● **Exercise task**:
Copy out every row below, substituting "5G双卡" for each "5G全网通" and leaving everything else as it is. Don't include the pictures.

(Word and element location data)

_____

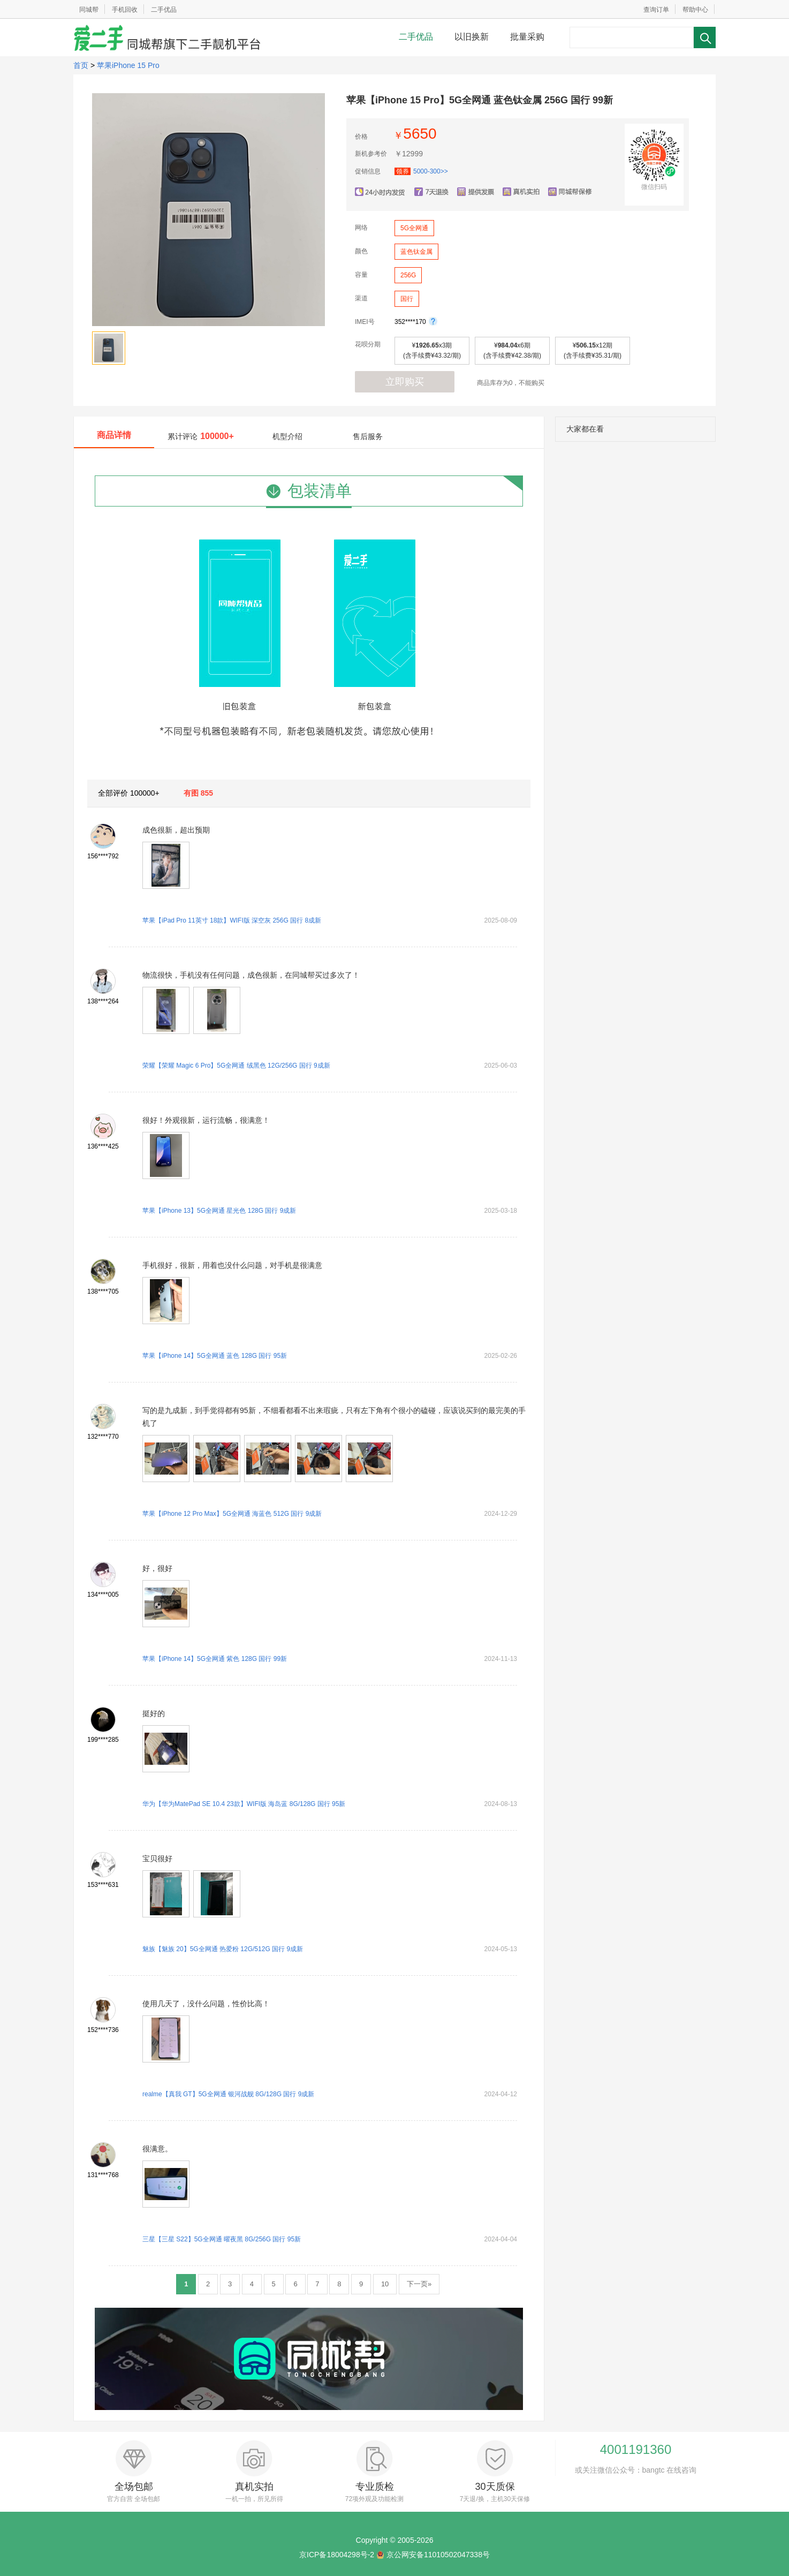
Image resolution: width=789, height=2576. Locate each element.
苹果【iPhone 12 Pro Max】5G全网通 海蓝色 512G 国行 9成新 (232, 1513)
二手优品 (164, 9)
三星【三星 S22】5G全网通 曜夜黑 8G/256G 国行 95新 (221, 2239)
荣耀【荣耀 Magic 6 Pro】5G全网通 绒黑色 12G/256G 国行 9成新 (236, 1065)
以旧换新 (471, 36)
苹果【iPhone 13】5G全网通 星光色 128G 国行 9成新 (219, 1210)
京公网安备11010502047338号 (438, 2554)
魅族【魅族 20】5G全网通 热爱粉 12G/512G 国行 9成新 (222, 1949)
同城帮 (88, 9)
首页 (80, 65)
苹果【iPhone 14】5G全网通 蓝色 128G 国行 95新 (214, 1355)
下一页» (419, 2284)
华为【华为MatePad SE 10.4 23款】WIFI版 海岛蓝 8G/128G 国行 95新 (243, 1804)
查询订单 (656, 9)
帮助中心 (695, 9)
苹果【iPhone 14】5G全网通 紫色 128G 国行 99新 (214, 1659)
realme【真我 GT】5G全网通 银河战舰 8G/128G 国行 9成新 (228, 2094)
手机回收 (125, 9)
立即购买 (404, 381)
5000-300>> (421, 171)
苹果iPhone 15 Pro (128, 65)
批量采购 (527, 36)
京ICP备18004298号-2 (336, 2554)
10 (385, 2284)
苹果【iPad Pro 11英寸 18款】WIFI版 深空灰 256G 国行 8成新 (231, 920)
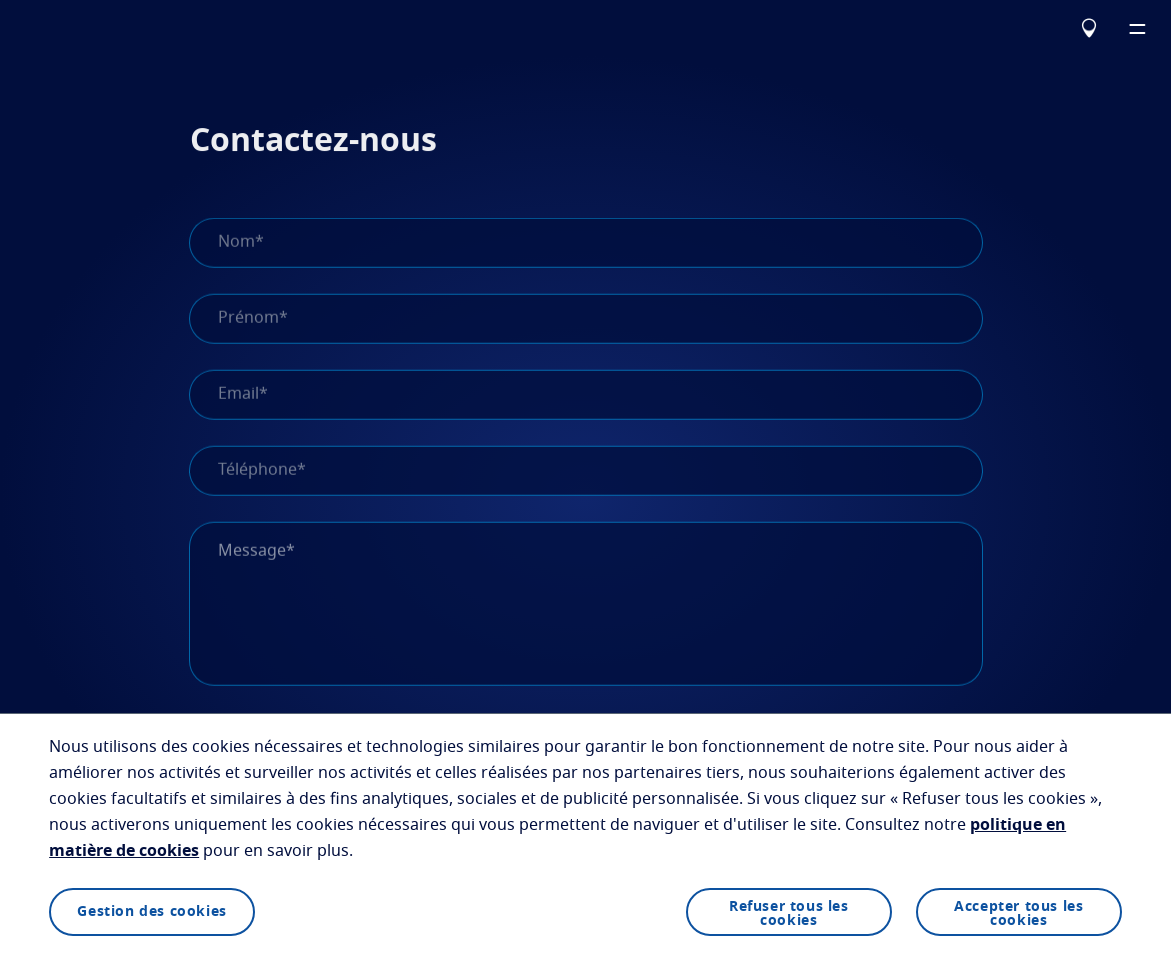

_____

● **Full solution**:
Image resolution: width=789, height=2576. Locate each element.
苹果【iPhone 12 Pro Max】5G双卡 海蓝色 512G 国行 9成新 (232, 1513)
二手优品 (164, 9)
三星【三星 S22】5G双卡 曜夜黑 8G/256G 国行 95新 (221, 2239)
荣耀【荣耀 Magic 6 Pro】5G双卡 绒黑色 12G/256G 国行 9成新 (236, 1065)
以旧换新 (471, 36)
苹果【iPhone 13】5G双卡 星光色 128G 国行 9成新 (219, 1210)
京公网安备11010502047338号 (438, 2554)
魅族【魅族 20】5G双卡 热爱粉 12G/512G 国行 9成新 (222, 1949)
同城帮 (88, 9)
首页 (80, 65)
苹果【iPhone 14】5G双卡 蓝色 128G 国行 95新 (214, 1355)
下一页» (419, 2284)
华为【华为MatePad SE 10.4 23款】WIFI版 海岛蓝 8G/128G 国行 95新 (243, 1804)
查询订单 (656, 9)
帮助中心 (695, 9)
苹果【iPhone 14】5G双卡 紫色 128G 国行 99新 (214, 1659)
realme【真我 GT】5G双卡 银河战舰 8G/128G 国行 9成新 (228, 2094)
手机回收 (125, 9)
立即购买 (404, 381)
5000-300>> (421, 171)
苹果iPhone 15 Pro (128, 65)
批量采购 (527, 36)
京ICP备18004298号-2 (336, 2554)
10 (385, 2284)
苹果【iPad Pro 11英寸 18款】WIFI版 深空灰 256G 国行 8成新 (231, 920)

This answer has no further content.